Su autoridad era como una fábula, un mito que todos creían, una herencia que nadie se atrevía a cambiar ni a rebatir. Lo primero que hizo fue colgarse su reloj para observar el paso incansable del tiempo y precisar el momento exacto en que llegaría su líder y guía, a quien no conocía y solo tenía algunas referencias de quién era por las historias extraordinarias que había leído de él. Su líder era el único que había salido del barrio y prometió volver a buscar a sus compañeros. Las hazañas del líder eran narradas en interminables y fantásticas historias aceptadas por muchos e ignoradas por otros. Justamente esas hazañas fue lo que motivaron su expulsión de la gran ciudad, lo cual asumió con humildad y sin protestar.

El señor Primero había realizado 350 reuniones. El señor Primero estaba indignado porque no había encontrado respuestas a sus inquietudes. Había hecho la misma encomienda a los ancianos, a las mujeres y hasta a los niños de la barriada, pero nadie sabía decirle ¿por qué la tierra se negaba a parir? y veía que solo la hierba florecía en los espacio vacío entre una casa y otra. Desde que llegó allí no encontraba respuestas al por qué los gallos no cantaban para anunciar la llegada del día, y los perros no ladraban. Pero lo que más le incomodaba era que habían perdido hasta el derecho a las protestas; las autoridades de la gran ciudad no les hacían caso, mientras el barrio languidecía con el paso de los años.

A pesar de las precariedades, la población del barrio crecía en forma sostenida y pese a las deficiencias del lugar, pese a que la tierra no daba frutos, pese a que los gallos se negaban a cantar y pese a que los perros no ladraban por las noches, nadie se mudaba de allí y los que llegaban se adaptaban sin pretextos.

Con cierta frecuencia y ante la indiferencia de las autoridades de la gran ciudad, llamadas a protegerlos, sus casas eran saqueadas y hasta las ropas les llevaban. En casos insólitos hasta parte de sus casas les robaban.

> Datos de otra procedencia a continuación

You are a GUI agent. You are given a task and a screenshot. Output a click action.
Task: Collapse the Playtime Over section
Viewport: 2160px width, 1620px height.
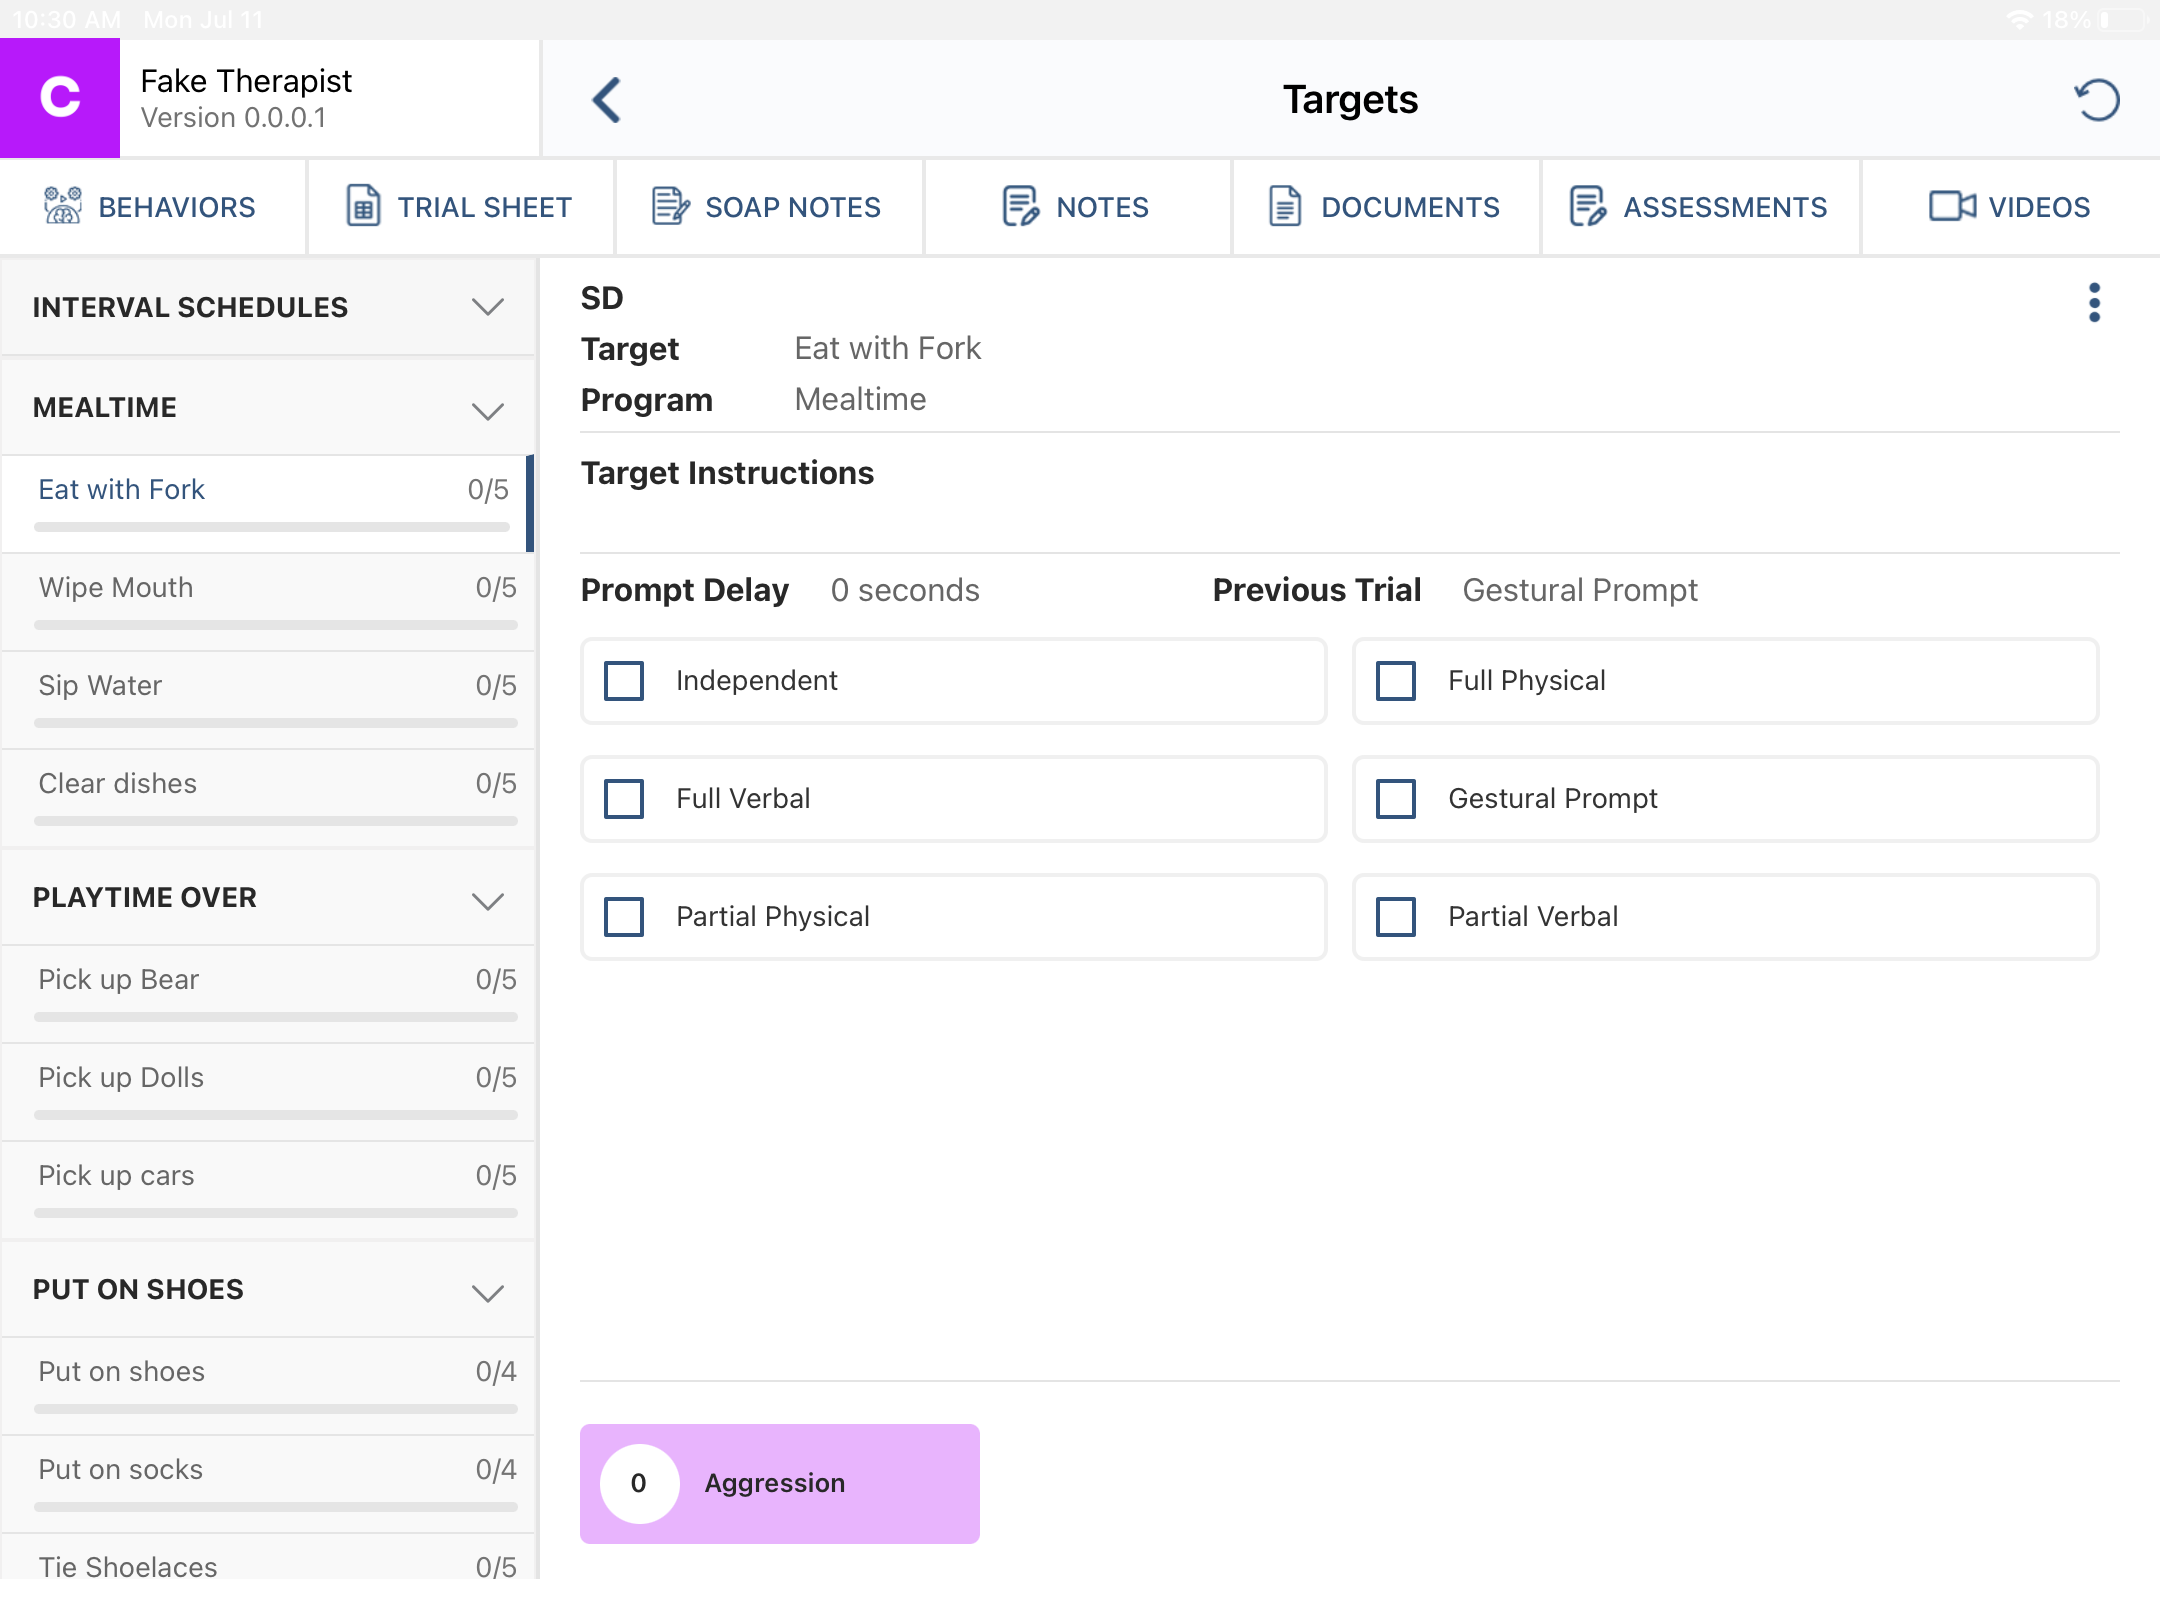click(x=487, y=900)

Las autoridades de la gran ciudad no atendían a sus reclamos y se negaban a apresar a los malhechores y desaprensivos que invadían sus propiedades. Las víctimas de los robos eran fáciles de identificar, cuando se les observaba dormir casi a la intemperie y como nadie osaba faltar a las reuniones  acudían hasta en ropa interior. En la reunión 301, el señor Primero esperaba, como en las ocasiones anteriores, que El Último encontrara respuestas a sus interrogantes.
Los 351 habitantes tenían esperanza de que El Último les diera respuestas, pues cuando vivía en la gran ciudad era un hombre de buena reputación y ostentaba títulos universitarios y gozaba de irrebatible prestigio por poseer una gran capacidad intelectual, pero cayó en desgracia a tal punto que no tuvo otra opción que aceptar la expulsión y mudarse de la gran ciudad.

Se le había encomendado la tarea de encontrar respuestas a las interrogantes. Luego de escuchar las exposiciones y argumentos de los más letrados habitantes, El Último se dirigió a los presentes y con voz pausada exclamó:
-Aquí la tierra no pare, los gallos no cantan al llegar el alba y los perros no ladran por las noches. Aquí las autoridades de la gran ciudad no llegan y los desaprensivos roban nuestras casas sin que podamos hacer nada para evitarlo. ¿Ustedes saben por qué?-

 -Preguntó y dirigió la mirada hacia el señor Primero y le dijo: – Porque estamos muertos señor Primero, o debo decir: señor Barón. Esto es un cementerio.